# PASSAGE SHOWN start
3.3. Governing Equations of Rotor System

The multi-supports rotor system with bearing clearance can be regarded as a combination of two rotor systems connected in series, both operating at the same rotational speed: one rotor system is a single-disk (disk 1) rotor system supported by two bearings (1# and 2# bearings), including nodes 1, 2, and 3a; the other rotor system is a single-disk (disk 2) rotor system supported by one bearing (3# bearing), which is a loose support, and includes nodes 3b, 4, and 5, and a support node. These two rotor systems are connected at nodes 3a and 3b through an angular spring.
# PASSAGE SHOWN end
# DATA PROVIDED start
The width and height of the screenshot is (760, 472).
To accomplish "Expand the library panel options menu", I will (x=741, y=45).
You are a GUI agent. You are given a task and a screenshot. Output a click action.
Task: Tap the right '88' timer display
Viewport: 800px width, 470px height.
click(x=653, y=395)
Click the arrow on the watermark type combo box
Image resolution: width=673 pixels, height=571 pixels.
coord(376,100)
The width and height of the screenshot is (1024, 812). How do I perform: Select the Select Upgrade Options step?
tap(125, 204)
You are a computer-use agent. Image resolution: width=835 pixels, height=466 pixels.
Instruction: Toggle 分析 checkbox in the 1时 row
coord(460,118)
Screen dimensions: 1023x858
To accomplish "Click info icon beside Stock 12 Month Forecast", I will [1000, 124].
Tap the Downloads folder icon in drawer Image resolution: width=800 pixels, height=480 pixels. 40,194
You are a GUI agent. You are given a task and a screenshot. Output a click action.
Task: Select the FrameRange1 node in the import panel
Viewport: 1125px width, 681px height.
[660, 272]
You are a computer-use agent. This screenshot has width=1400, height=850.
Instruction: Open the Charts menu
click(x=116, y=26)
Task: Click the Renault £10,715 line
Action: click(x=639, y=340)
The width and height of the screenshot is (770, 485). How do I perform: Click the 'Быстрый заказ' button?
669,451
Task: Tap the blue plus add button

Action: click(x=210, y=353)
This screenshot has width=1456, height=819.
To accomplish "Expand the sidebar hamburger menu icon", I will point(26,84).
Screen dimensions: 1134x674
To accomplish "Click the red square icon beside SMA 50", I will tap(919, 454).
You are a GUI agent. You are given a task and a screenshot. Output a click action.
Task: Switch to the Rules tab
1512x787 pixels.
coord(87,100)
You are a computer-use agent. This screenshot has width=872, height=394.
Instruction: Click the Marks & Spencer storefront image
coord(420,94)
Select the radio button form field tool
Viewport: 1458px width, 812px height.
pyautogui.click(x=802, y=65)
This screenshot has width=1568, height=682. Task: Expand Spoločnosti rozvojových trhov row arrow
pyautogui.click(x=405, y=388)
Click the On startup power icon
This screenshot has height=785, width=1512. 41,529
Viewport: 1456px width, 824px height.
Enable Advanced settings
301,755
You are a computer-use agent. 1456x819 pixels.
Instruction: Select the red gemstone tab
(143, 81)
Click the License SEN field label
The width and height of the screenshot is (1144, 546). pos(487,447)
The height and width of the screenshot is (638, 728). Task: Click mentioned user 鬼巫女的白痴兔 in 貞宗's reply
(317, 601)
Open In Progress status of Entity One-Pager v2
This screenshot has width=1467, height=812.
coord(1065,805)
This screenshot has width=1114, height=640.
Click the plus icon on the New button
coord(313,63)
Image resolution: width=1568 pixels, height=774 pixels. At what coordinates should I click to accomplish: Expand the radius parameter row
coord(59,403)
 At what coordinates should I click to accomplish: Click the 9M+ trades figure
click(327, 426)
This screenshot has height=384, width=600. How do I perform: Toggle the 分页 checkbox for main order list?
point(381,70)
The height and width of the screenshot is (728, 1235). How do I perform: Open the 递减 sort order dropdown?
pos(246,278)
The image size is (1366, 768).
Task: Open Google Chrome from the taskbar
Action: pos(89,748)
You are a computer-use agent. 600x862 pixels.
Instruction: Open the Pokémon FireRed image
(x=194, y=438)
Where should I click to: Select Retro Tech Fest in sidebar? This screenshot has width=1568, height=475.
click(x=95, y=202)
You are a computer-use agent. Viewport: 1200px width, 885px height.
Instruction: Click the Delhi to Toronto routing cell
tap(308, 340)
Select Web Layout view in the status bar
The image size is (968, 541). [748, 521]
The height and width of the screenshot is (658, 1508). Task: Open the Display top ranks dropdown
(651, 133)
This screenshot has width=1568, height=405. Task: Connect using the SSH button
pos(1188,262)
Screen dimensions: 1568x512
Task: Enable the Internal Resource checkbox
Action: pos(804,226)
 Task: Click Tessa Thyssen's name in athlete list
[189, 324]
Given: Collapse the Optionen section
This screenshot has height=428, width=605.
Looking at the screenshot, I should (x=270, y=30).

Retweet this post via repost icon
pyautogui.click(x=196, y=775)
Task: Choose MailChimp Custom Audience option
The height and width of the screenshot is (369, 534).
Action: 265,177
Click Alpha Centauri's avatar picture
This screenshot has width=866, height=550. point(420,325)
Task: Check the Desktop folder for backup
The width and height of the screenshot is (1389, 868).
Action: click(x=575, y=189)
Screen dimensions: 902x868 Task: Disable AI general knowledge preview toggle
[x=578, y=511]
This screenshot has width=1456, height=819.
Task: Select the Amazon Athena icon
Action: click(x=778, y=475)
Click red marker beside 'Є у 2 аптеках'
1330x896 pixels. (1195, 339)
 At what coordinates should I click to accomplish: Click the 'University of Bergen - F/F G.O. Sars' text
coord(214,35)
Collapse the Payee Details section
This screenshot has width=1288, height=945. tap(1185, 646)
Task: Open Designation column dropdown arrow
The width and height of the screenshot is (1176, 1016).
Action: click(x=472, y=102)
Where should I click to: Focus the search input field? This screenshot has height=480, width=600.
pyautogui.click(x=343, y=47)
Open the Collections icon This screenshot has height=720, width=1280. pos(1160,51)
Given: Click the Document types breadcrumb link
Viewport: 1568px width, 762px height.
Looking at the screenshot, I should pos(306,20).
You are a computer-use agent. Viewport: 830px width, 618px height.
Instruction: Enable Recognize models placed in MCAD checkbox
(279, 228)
# DATA PROVIDED end
In the rotor-system passage, at which nodes and by what means are the two rotor systems joined? Rely only on the rotor-system passage.

**PROBLEM SOLUTION**
They are joined at nodes 3a and 3b through an angular spring.